An email story from a relative



An email story from a relative

I am glad I did not know the squashed rat story before my trip to Okinawa in 2008.  A high school friend had a daughter, son-in-law-and three grandsons who had been missionaries on Okinawa for 25 years--and she had never visited them--although they had been asking her for years.  Jo, my friend, had never traveled too far from Jacksonville, FL--but said she’d go if I went with her!   I jumped at the chance. Of course, on the way to Okinawa we checked out Tokyo, Mt. Fuji, Kyoto and Osaka.  Jo was not prepared for her daughter’s small cinderblock house in a neighborhood with yards filled with stacks of old boards and cars on blocks.
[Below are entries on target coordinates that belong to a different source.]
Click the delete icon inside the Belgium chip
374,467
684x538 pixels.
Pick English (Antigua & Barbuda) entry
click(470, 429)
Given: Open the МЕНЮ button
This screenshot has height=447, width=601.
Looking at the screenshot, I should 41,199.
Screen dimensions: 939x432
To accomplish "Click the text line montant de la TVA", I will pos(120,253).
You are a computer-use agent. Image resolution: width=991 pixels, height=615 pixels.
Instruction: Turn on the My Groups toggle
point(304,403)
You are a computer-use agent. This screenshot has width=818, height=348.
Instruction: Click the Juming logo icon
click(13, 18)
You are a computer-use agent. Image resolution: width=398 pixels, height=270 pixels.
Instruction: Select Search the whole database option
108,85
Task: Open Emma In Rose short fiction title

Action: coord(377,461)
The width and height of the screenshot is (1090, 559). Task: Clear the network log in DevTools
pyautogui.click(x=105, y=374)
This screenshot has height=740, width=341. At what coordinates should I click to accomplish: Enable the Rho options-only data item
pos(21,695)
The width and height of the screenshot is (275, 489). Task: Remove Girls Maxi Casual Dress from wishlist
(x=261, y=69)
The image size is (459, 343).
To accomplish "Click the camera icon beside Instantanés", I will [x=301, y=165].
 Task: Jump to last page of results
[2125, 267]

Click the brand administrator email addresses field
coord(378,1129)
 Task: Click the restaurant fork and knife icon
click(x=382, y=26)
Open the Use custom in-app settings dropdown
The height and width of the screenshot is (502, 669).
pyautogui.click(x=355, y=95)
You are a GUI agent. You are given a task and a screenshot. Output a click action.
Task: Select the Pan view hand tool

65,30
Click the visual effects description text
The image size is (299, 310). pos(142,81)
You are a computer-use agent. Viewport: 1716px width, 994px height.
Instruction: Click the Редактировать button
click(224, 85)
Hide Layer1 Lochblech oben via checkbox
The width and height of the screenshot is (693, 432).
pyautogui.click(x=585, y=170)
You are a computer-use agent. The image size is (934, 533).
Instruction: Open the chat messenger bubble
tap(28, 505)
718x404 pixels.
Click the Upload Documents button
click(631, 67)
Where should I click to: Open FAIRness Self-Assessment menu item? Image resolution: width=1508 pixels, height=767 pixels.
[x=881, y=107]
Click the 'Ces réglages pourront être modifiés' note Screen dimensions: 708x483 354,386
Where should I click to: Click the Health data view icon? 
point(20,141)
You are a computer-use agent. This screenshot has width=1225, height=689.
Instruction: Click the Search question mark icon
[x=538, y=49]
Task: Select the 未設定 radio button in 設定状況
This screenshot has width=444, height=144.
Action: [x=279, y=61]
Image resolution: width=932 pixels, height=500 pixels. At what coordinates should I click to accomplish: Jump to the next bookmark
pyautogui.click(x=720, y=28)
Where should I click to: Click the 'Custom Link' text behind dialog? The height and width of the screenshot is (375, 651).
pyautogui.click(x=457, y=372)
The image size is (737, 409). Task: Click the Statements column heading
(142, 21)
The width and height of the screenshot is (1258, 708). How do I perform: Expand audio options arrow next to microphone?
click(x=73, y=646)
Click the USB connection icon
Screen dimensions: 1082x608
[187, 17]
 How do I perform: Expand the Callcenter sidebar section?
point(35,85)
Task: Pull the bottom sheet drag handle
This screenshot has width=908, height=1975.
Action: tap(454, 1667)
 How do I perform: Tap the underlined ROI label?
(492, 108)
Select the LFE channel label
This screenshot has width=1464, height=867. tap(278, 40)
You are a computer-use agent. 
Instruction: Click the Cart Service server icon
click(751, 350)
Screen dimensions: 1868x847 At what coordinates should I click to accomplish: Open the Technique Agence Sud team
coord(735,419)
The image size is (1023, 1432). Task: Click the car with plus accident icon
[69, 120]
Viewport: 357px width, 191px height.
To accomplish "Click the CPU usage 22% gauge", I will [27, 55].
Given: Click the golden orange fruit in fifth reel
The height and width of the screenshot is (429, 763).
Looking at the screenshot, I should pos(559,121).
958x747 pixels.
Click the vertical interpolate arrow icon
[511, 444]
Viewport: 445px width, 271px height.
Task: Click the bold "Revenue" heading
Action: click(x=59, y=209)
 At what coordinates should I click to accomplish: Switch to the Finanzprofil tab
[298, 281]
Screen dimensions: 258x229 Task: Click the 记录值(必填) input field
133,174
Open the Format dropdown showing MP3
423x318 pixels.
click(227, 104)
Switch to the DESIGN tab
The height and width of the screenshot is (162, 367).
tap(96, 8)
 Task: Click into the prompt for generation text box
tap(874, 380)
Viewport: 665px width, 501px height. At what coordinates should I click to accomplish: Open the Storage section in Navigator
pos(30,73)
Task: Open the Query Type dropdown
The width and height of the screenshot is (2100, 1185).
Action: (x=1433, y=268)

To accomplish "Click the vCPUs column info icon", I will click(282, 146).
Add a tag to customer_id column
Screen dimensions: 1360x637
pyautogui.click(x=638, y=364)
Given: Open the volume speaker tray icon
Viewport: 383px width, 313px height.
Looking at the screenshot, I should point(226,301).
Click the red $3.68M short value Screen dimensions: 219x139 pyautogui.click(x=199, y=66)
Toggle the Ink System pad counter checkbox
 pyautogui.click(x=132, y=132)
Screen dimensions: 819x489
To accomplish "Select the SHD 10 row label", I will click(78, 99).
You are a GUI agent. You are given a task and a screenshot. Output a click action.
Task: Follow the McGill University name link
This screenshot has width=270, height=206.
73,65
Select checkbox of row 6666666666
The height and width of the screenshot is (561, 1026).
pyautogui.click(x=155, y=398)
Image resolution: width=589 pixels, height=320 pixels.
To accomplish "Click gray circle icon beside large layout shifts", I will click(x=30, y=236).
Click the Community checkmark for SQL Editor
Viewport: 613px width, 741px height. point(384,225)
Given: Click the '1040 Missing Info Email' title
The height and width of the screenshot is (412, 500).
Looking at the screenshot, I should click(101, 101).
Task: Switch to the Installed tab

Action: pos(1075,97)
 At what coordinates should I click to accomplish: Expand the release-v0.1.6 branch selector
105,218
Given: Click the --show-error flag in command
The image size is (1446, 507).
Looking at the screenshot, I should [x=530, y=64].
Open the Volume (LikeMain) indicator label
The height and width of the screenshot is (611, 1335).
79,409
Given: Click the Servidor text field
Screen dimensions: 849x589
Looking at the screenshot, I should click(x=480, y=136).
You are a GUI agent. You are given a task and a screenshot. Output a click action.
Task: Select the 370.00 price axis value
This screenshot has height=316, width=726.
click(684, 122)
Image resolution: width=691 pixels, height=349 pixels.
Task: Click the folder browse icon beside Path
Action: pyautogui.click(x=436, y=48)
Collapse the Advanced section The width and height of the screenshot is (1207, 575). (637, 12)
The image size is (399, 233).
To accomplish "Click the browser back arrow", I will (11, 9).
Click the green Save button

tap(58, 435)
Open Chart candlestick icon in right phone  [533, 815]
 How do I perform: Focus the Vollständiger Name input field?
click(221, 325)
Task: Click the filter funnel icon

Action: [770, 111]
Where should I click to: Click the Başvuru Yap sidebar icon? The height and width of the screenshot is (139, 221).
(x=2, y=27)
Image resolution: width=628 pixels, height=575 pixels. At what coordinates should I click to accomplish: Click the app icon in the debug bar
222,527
Their five-year-old son and his friend played in his swimming pool--a small dish tub that was kept outside to catch rainwater for the ?pool”  They had  cleared out a small room to give us a place to sleep. That first night my friend said from her bed--“I had no idea they were so poor. I’ve never slept on a board.”The beds had been put together--a board on some legs--and a thin mattress on top. Actually—pretty  nice.  Anyway--there could have been rats hiding in some of those unkempt yards, but I did not see one.   
Maybe they were at the base restaurant where we once had breakfast.--arranged by an officer who attended the church led by the couple. If I’d known the rat story, I might have worried when we toured the caves where the local Japanese hid during the big battle.  We visited those--plus the botanical Gardens (amazing), the Aquarium by the Sea, lots of historic Shrines, and their Memorial Garden--with museum--on the tip of the island. 
 MY friend had married  for the second time just three months before our trip. She’d been divorced for a few years, and he was a widower.  This trip was planned before they decided to marry, but he insisted she go on to see her daughter.  He did not want to accompany her because his older brother had been a pilot in WWII and was killed by a Kamikaze who bombed his aircraft carrier; so he was not very fond of the Japanese.  When we arrived at the Memorial we realized there was also a section for Allied soldiers killed in the Battle of Okinawa; so Jo started looking for the brother’s name---and found it!!  Large print--lovely stone.  We, of course took lots of photos--and when we got back to her daughter’s house, my friend called her husband in Jacksonville to report what she had seen. He cried over the phone.  His family had never had any idea that their son’s name was there,   

This is what stories do--they prompt those of us who listen to another’s story--to remember one of their own--loosely connected.  And so, the stories can go on and on and on.